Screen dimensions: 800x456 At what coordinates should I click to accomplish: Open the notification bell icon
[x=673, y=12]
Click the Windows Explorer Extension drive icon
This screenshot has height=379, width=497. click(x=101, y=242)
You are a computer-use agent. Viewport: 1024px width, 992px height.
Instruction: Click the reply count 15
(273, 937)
---
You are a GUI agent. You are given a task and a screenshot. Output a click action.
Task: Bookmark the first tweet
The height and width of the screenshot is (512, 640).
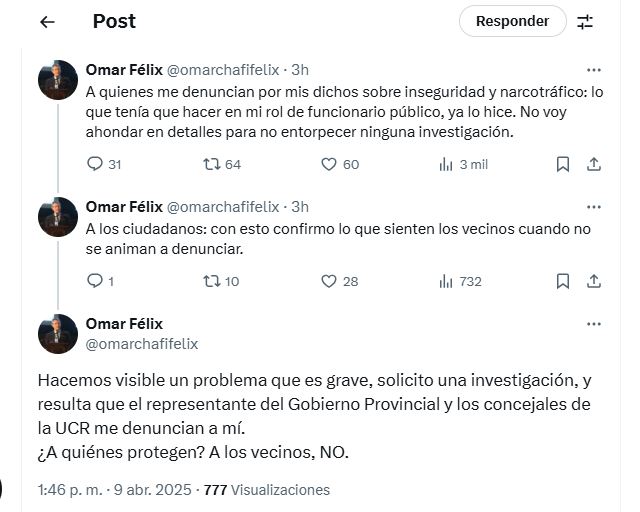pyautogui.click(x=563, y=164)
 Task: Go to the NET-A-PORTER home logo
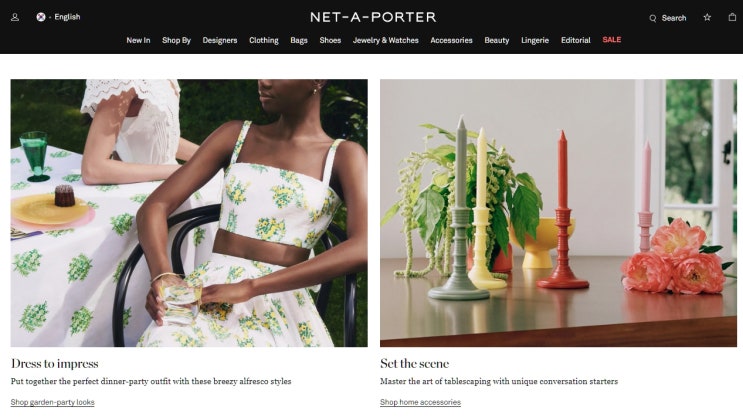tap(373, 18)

TASK DIRECTIONS =>
Wherever the word "agent" appears in the listing above, copy the whole line.

EXERCISE SOLUTION =>
You are a computer-use agent. Viewport: 1024px width, 992px height.
You are a GUI agent. You are given a task and a screenshot. Output a click action.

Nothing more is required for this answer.